Source: https://ronutz.com/en/learn/edns-and-the-opt-pseudosection  
Updated: 2026-06-30  
Related tools: https://ronutz.com/en/tools/dig-output-explainer

---

Classic DNS had a 512-byte limit on UDP answers and no room in the header for new options. EDNS(0), defined in RFC 6891, fixes both by adding a pseudo-record of type OPT. dig prints it as its own block:

```
;; OPT PSEUDOSECTION:
; EDNS: version: 0, flags: do; udp: 1232
```

It is called a pseudo-section because OPT is not real zone data. It exists only on the wire to carry EDNS parameters, so it never appears in a zone file and you never query for it directly.

## What the fields mean

**version** is the EDNS version, effectively always `0`. **udp** is the largest UDP response the sender is willing to receive, advertised so the responder can send bigger answers without falling back to TCP. Modern resolvers commonly advertise `1232` bytes, a deliberately conservative value chosen to stay under the point where IP fragmentation tends to cause trouble. **flags** carries EDNS flag bits; the one you will see is `do`, DNSSEC OK, which is how a client says "send me the DNSSEC records too."
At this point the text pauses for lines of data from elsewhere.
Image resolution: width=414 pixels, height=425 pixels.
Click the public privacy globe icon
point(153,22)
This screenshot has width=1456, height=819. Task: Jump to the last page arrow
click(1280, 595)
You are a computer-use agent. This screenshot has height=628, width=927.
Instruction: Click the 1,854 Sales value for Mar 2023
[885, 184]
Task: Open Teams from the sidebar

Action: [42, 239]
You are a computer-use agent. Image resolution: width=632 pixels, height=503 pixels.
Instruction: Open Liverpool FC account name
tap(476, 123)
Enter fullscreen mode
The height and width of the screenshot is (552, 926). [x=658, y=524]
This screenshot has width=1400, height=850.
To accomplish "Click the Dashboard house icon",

Below the EDNS line, dig may print further options such as `COOKIE` (a lightweight anti-spoofing token) or `NSID` (a server identifier). These are informational and vary by resolver.

## Why it matters for troubleshooting

EDNS is where several confusing failures live. If a large answer plus a large advertised UDP size produces a fragmented UDP packet that a firewall or a broken path drops, the query appears to hang or fail even though the server answered. That is exactly why the advertised size trended down to values like 1232: smaller answers fit in one packet and survive more paths. When you see intermittent `SERVFAIL` on names with big answers (many addresses, or DNSSEC signatures), the OPT line and the UDP size are the first place to look, and forcing TCP with `+tcp` is a fast way to confirm it.

The `do` flag ties directly into DNSSEC: without it, a resolver will not return the signature records, so if you are trying to inspect DNSSEC and see none, check that the OPT line shows `do` set.